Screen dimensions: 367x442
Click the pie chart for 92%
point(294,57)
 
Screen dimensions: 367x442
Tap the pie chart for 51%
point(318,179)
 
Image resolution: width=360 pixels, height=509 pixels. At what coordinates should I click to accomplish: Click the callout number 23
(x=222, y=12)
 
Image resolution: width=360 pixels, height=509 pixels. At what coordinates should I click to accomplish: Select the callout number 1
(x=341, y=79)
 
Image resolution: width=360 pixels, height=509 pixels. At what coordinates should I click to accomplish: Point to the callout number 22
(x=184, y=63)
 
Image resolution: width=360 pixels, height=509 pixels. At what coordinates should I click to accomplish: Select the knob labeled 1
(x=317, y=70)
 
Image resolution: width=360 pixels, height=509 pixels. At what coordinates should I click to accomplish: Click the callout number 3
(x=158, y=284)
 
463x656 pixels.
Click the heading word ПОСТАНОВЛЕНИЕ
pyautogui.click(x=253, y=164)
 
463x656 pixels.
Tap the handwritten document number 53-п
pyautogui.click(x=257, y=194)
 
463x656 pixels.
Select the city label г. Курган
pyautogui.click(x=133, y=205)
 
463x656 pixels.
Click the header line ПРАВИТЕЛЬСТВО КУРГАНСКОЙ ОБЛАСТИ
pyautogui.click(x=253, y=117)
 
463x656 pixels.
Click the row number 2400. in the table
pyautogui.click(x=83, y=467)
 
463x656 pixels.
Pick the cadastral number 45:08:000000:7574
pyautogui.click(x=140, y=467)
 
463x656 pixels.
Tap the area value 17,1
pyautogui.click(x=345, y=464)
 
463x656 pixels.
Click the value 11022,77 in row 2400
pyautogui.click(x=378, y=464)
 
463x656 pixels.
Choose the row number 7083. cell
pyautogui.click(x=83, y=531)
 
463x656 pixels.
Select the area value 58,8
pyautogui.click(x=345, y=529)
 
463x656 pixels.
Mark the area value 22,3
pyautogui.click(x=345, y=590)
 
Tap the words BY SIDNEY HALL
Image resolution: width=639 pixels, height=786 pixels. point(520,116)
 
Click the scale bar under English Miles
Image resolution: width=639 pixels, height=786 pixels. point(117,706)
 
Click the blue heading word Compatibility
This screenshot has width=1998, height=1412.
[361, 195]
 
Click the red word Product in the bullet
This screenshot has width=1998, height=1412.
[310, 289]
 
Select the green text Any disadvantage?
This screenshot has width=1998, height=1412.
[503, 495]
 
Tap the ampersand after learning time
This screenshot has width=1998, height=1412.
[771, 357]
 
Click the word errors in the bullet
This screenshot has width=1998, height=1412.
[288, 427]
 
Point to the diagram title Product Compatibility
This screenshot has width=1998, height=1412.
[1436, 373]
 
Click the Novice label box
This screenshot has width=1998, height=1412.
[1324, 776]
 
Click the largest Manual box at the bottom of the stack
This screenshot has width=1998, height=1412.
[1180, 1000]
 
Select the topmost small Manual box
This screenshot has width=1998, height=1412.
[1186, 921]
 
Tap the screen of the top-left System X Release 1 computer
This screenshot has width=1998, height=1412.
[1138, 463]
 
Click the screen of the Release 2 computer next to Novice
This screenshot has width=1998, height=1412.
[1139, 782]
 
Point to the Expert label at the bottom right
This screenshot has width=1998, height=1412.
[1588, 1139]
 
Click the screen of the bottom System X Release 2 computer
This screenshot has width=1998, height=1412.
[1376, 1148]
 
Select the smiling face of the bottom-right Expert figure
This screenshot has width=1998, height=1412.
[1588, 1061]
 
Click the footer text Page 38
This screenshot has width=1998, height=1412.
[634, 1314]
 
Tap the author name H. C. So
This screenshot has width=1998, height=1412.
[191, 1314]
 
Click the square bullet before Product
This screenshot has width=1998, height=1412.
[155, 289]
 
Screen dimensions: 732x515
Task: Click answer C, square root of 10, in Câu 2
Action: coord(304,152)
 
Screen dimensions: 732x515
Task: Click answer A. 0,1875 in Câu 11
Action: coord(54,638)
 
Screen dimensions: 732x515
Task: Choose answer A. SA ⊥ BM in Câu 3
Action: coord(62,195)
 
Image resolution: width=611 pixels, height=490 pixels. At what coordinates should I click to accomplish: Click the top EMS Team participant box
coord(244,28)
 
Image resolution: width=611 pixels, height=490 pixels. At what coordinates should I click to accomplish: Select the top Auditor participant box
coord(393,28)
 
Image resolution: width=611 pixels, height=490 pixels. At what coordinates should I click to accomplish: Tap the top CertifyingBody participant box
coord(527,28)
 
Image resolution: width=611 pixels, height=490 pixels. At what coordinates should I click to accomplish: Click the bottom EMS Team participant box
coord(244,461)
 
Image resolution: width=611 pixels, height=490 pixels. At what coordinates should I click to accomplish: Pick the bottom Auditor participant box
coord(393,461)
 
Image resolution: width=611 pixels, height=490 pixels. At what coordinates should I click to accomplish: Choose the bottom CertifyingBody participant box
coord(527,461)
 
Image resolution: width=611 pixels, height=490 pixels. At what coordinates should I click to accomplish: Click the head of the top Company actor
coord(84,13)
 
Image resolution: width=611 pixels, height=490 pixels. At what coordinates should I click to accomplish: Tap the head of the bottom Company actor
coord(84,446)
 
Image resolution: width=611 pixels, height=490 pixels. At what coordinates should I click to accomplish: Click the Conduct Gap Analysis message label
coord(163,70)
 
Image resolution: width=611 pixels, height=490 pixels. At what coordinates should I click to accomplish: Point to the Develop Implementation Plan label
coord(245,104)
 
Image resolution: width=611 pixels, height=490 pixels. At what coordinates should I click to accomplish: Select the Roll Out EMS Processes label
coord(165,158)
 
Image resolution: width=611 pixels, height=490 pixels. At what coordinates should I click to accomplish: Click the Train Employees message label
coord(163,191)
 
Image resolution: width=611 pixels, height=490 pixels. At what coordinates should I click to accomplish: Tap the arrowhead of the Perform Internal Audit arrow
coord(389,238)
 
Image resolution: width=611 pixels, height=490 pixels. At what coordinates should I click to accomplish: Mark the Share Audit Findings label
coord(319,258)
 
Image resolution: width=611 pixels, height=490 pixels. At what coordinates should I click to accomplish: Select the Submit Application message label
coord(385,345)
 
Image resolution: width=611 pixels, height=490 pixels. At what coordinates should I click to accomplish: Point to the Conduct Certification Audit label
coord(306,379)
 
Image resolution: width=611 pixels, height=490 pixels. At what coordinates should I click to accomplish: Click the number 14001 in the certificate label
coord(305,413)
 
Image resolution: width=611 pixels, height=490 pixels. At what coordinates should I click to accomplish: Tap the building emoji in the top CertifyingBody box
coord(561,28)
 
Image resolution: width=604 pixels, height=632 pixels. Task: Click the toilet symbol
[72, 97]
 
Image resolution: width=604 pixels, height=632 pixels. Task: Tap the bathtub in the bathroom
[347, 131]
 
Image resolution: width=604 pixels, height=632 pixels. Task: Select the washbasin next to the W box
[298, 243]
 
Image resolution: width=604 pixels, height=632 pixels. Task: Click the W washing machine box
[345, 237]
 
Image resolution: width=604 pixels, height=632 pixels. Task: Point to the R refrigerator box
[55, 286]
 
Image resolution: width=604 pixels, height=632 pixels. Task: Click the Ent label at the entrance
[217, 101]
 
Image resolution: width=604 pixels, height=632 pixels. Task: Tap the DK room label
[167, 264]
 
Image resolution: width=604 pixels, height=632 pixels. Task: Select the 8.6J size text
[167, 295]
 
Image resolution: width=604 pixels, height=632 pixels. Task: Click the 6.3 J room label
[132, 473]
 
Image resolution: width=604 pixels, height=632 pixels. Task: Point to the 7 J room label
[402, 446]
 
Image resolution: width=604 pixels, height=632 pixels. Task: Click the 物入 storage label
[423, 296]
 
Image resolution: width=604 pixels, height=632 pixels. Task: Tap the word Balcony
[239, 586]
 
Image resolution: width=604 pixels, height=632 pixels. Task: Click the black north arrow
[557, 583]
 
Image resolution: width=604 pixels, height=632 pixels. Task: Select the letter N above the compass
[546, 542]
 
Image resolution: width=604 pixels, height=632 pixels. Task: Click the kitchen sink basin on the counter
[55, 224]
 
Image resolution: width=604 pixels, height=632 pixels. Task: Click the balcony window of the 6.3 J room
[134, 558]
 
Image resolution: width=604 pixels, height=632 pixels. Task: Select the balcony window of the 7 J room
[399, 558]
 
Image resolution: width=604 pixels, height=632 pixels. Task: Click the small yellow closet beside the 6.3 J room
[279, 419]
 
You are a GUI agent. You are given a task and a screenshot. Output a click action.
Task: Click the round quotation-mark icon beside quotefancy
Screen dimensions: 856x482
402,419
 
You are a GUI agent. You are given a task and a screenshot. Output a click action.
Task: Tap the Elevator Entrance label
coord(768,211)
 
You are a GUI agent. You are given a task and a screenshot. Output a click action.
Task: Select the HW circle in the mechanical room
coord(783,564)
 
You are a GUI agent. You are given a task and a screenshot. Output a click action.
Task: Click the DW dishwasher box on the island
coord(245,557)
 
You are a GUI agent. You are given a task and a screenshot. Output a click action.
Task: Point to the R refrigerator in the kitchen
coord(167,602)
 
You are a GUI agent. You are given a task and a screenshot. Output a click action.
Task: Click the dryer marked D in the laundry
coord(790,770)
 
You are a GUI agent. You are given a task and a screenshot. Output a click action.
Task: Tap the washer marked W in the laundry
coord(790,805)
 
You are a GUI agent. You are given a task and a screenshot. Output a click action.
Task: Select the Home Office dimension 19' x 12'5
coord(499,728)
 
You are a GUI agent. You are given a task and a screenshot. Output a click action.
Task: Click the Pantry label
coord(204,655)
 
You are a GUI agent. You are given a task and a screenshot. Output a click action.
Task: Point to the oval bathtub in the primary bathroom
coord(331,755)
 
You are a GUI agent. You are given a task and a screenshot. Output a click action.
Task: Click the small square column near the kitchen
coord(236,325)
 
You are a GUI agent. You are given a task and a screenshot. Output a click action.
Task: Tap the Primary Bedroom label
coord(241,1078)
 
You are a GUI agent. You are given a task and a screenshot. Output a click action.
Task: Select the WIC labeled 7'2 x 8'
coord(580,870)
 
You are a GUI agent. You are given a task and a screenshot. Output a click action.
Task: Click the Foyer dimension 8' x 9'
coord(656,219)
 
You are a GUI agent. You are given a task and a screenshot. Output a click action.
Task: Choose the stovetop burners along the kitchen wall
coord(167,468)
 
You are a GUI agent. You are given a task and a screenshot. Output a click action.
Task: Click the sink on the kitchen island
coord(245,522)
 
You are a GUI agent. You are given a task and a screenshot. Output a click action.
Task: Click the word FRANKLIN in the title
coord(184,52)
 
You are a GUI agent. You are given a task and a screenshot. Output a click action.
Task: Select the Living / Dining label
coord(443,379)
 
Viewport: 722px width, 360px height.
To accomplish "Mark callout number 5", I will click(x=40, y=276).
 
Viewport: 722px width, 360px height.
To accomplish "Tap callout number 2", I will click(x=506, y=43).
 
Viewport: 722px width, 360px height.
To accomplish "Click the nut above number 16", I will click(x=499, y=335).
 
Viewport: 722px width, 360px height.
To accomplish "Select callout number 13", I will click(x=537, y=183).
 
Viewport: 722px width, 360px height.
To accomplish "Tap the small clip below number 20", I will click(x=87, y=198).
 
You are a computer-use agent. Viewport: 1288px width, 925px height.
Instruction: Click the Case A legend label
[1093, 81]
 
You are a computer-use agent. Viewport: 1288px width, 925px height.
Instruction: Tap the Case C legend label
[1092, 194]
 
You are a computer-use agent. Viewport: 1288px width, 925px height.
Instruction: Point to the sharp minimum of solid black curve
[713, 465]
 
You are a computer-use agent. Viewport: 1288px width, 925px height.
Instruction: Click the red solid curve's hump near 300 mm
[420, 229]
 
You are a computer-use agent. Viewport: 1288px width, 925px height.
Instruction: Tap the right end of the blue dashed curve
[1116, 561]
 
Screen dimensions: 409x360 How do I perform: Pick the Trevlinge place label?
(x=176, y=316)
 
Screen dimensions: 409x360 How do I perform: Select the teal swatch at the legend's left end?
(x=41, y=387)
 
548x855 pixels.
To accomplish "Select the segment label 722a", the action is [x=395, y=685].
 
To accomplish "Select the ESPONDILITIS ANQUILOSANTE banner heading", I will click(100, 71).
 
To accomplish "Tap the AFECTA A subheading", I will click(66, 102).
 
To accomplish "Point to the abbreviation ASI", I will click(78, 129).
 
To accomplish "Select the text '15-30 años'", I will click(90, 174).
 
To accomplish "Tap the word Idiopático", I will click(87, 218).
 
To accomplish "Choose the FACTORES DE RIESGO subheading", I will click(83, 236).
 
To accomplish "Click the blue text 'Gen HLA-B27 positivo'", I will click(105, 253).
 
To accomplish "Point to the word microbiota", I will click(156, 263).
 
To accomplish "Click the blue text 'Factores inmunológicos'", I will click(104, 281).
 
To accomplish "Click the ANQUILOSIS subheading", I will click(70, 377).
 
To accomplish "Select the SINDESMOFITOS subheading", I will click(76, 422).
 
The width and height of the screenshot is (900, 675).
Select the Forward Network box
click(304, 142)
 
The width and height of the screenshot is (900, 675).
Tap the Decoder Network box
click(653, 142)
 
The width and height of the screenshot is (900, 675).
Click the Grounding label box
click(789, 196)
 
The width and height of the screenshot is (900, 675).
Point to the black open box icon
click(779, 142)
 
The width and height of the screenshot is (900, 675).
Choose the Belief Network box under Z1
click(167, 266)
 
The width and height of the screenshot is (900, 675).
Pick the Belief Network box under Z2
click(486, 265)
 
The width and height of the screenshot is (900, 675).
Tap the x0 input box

DIRECTIVE ::
Pull every line from the entries above that contains the word "Conduct", copying each such line in full.

EXPECTED ANSWER ::
Image resolution: width=611 pixels, height=490 pixels. At what coordinates should I click to accomplish: Click the Conduct Gap Analysis message label
Image resolution: width=611 pixels, height=490 pixels. At what coordinates should I click to accomplish: Point to the Conduct Certification Audit label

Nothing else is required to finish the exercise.